Starting at the line that contains "How do I perform: Open" and stopping after the line that contains "Open the Borders tool", transcribe the listing below exactly; do not include any pictures.

Information shown:
—————

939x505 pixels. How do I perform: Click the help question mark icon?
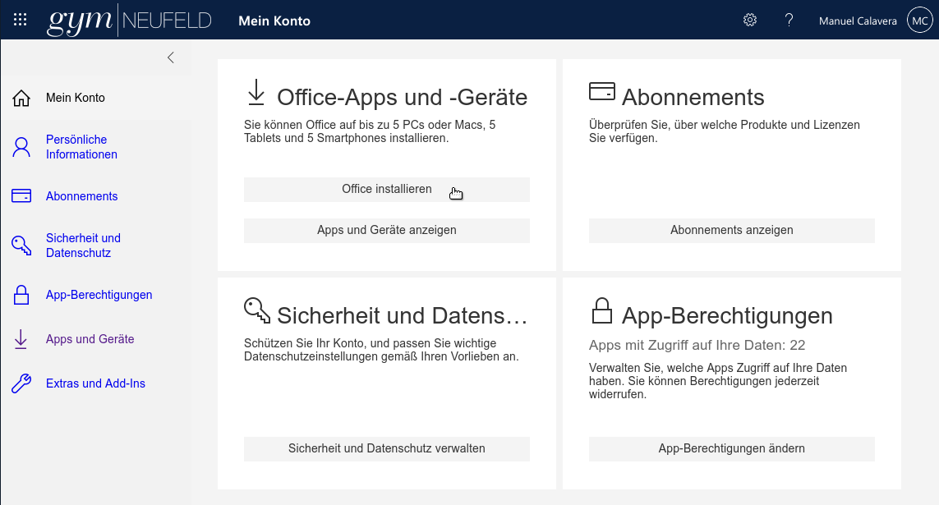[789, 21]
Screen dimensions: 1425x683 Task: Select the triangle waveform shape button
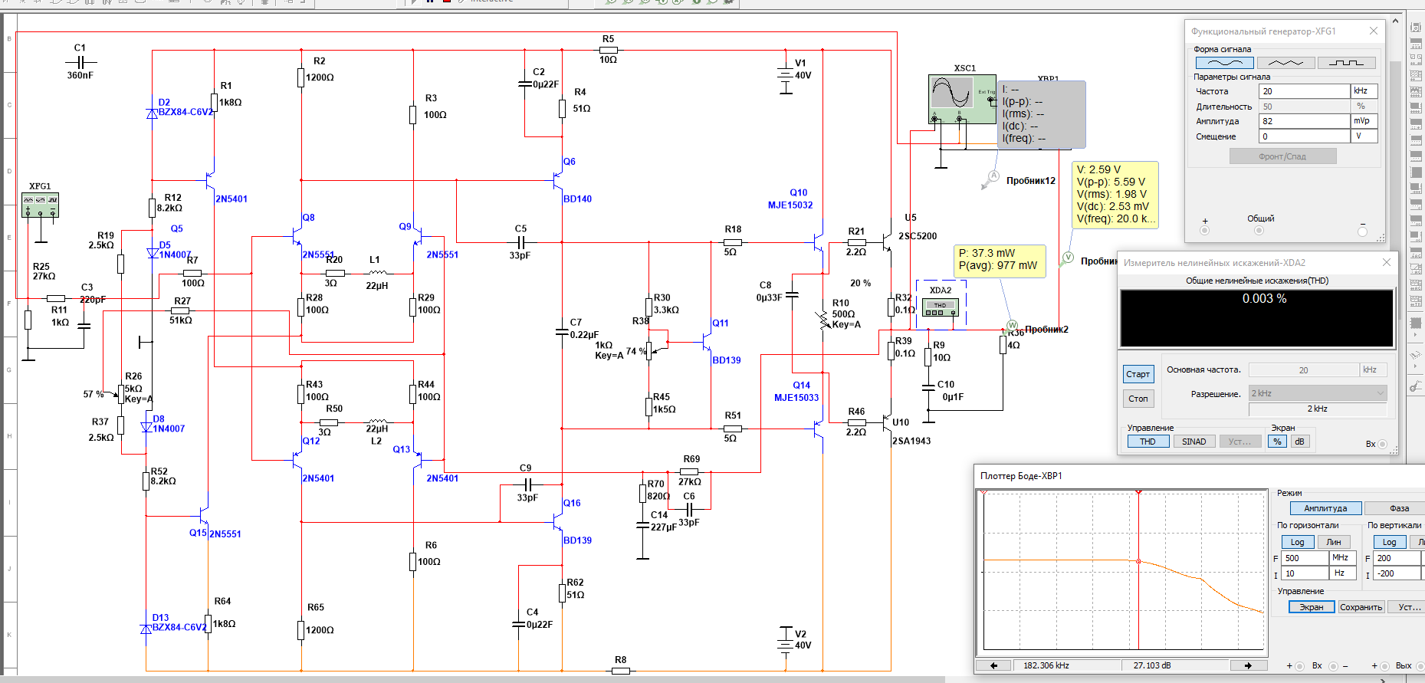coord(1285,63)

—————

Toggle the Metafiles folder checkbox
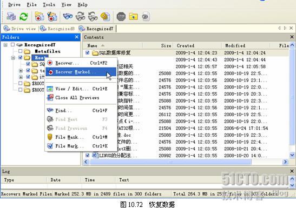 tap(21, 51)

—————

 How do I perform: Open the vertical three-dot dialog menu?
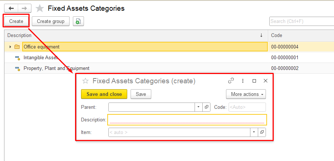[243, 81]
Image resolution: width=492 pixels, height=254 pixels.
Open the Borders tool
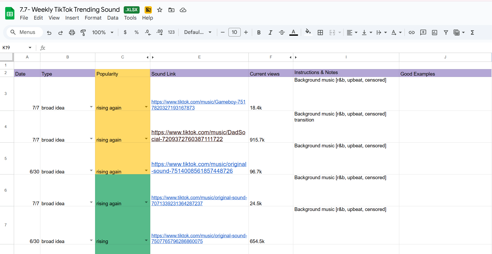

—————

Your solution:
 How do I perform: Open the vertical three-dot dialog menu?
[243, 81]
Image resolution: width=492 pixels, height=254 pixels.
Open the Borders tool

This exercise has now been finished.